The highest generalisations of history

Therefore, if we are desirous of keeping in the highest generalisations of history, and indeed for many practical purposes, the six great epochs of universal history may be reduced to these four: —


1. The Ancient Monarchies—or the Theocratic age.


2. The Gmeo-Roman world—or the Classical.


3. The Catholic and Feudal ivorld—or the Medieval.


4. The Modern — or the Revolutionary ivorld of Free Thought and Free Life.


These dominant epochs (whether we treat them as six or as grouped into four) should each be kept co-ordinate and clear in our minds, as mutually dependent on each other, and each as an inseparable part of a living whole. No conception of history would be adequate, or other than starved and stunted, which entirely kept out of sight any one of these indispensable and characteristic epochs. They are all indissoluble; yet utterly different, and radically contrasted, just as the child is to the man, or the man to the woman; and for the same reason — that they are forms of one organic humanity.


It follows, that it is not at all the history of our own country which is all-important, overshadowing all the rest, nor the history of the times nearest to our own. From the spiritual, and indeed the scientific, point of view, if history be the continuous biography of the evolution of the human race, it may well be that the history of remoter times, which have the least resemblance to our own, may often be the more valuable to us, as correcting national prejudices and the narrow ideas bred in us by daily custom, whilst it is the wider outlook of universal history that alone can teach us all the vast possibilities and latent forces in human society, and the incalculable limits of variation which are open to man’s civilisation. The history of other races, and of very different systems, may be of all things the best to correct our insular vanities, and our conventional prejudices. We have indeed to know the history of our own country, of the later ages. But the danger is, that we may know little other history private tour istanbul.

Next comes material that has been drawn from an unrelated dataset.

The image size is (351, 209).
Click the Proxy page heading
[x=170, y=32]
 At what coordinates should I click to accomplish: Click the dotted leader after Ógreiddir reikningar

Successive phases of civilisation


Thus one who had a grasp on the successive phases of civilisation from the time of Moses until our own day; vividly conceiving the essential features of Egyptian, Assyrian, Chaldean, and Persian society; who felt the inner heart of the classical world, and who was in touch with the soul of the mediaeval religion and chivalry — would know more of true history than one who was simply master of the battles of the seventeenth century, and could catalogue, with dates and names, the annals of each German duchy, and each Italian republic. No doubt, for college examinations, they wring from raw lads, as Milton says, ‘ like blood from the nose,’ the details of the Saxon coinage, and the latest German theory of the mark-system.


These things are essential to examinations and prizes, and the good boy will give his whole mind to them. But they are far from essential to an intelligible understanding of the course which has been followed in the marvellous . unfolding of our human destiny. To see this, in all the imposing unity of the great drama, it is not enough to be crammed with catalogues of official and military incidents. It is needful to have a living sense of the characteristic types of life which succeeded each other in such glaring contrast, and often with such deadly hatred, through the dominant phases of man’s society on earth.